*PROVIDED PASSAGE:*

Bug 1881246
| Summary: | Overlapping, divergent PrometheusRule manifests | ||
|---|---|---|---|
| Product: | OpenShift Container Platform | Reporter: | W. Trevor King <wking> |
| Component: | kube-controller-manager | Assignee: | Maciej Szulik <maszulik> |
| Status: | CLOSED ERRATA | QA Contact: | RamaKasturi <knarra> |
| Severity: | low | Docs Contact: | |
| Priority: | medium | ||
| Version: | 4.6 | CC: | aos-bugs, knarra, mfojtik |
| Target Milestone: | --- | ||
| Target Release: | 4.6.0 | ||
| Hardware: | Unspecified | ||
| OS: | Unspecified | ||
| Whiteboard: | |||
| Fixed In Version: | Doc Type: | If docs needed, set a value | |
| Doc Text: | Story Points: | --- | |
| Clone Of: | Environment: | ||
| Last Closed: | 2020-10-27 16:43:44 UTC | Type: | Bug |
| Regression: | --- | Mount Type: | --- |
| Documentation: | --- | CRM: | |
| Verified Versions: | Category: | --- | |
| oVirt Team: | --- | RHEL 7.3 requirements from Atomic Host: | |
| Cloudforms Team: | --- | Target Upstream Version: | |
| Embargoed: | |||
Verified with the payload below and i only see one single file with all the contents in the PR present after doing an oc adm release extract.
[ramakasturinarra@dhcp35-60 openshift-client-linux-4.6.0-0.nightly-2020-09-24-015627]$ ./oc get clusterversion
NAME VERSION AVAILABLE PROGRESSING SINCE STATUS
version 4.6.0-0.nightly-2020-09-24-015627 True False 5h18m Cluster version is 4.6.0-0.nightly-2020-09-24-015627
[ramakasturinarra@dhcp35-60 openshift-client-linux-4.6.0-0.nightly-2020-09-24-015627]$ ./oc version
Client Version: 4.6.0-0.nightly-2020-09-24-015627
Server Version: 4.6.0-0.nightly-2020-09-24-015627
Kubernetes Version: v1.19.0+fff8183
[ramakasturinarra@dhcp35-60 manifests]$ cat 0000_90_kube-controller-manager-operator_05_alerts.yaml
apiVersion: monitoring.coreos.com/v1
kind: PrometheusRule
metadata:
name: kube-controller-manager-operator
namespace: openshift-kube-controller-manager-operator
annotations:
include.release.openshift.io/self-managed-high-availability: "true"
exclude.release.openshift.io/internal-openshift-hosted: "true"

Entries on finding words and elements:
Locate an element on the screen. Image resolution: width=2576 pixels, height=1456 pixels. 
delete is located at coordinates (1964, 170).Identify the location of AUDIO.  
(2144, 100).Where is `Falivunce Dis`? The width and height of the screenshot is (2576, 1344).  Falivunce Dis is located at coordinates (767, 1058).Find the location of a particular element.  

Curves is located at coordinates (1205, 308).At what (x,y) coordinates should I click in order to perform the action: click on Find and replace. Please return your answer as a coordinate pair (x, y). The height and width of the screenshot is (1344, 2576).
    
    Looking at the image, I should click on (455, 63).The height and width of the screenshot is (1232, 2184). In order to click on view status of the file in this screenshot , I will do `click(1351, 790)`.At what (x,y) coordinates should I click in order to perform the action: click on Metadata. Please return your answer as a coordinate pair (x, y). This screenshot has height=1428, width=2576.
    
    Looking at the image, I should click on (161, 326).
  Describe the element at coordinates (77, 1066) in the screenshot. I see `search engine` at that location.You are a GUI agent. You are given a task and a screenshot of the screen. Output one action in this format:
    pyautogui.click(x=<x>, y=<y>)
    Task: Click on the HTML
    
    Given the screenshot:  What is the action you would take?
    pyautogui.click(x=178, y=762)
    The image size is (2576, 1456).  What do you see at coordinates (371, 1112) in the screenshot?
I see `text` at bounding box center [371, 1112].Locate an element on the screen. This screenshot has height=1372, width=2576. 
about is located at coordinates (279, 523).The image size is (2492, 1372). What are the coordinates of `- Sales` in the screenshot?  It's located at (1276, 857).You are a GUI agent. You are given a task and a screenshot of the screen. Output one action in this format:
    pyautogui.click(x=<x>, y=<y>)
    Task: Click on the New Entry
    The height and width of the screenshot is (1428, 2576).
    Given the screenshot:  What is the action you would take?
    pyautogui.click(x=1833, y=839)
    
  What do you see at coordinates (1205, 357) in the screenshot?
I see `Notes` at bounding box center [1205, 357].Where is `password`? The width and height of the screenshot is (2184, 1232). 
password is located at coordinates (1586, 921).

*PROBLEMS:*
a: Do these statements agree with the PrometheusRule bug report? (i) After the release extract, the verifier saw several separate files. (ii) The reported Kubernetes version is v1.19.0+fff8183. (iii) The manifest puts the PrometheusRule in the namespace openshift-kube-controller-manager. Answer yes or no for each, quoting the deciding words.
b: Can you write the next part of the PrometheusRule bug report, starting right after its last line?

*ANSWER LIST:*
a:
(i) No: "i only see one single file with all the contents in the PR present"
(ii) Yes: "Kubernetes Version: v1.19.0+fff8183"
(iii) No: "namespace: openshift-kube-controller-manager-operator"

b:
spec:
groups:
- name: cluster-version
rules:
- alert: KubeControllerManagerDown
annotations:
message: KubeControllerManager has disappeared from Prometheus target discovery.
expr: |
absent(up{job="kube-controller-manager"} == 1)
for: 15m
labels:
severity: critical
- alert: PodDisruptionBudgetAtLimit
annotations:
message: The pod disruption budget is preventing further disruption to pods because it is at the minimum allowed level.
expr: |
max by(namespace, poddisruptionbudget) (kube_poddisruptionbudget_status_expected_pods == kube_poddisruptionbudget_status_desired_healthy)
for: 15m
labels:
severity: warning
- alert: PodDisruptionBudgetLimit
annotations:
message: The pod disruption budget is below the minimum number allowed pods.
expr: |
max by (namespace, poddisruptionbudget) (kube_poddisruptionbudget_status_expected_pods < kube_poddisruptionbudget_status_desired_healthy)
for: 15m
labels:
severity: critical
Based on the above moving the bug to verified state.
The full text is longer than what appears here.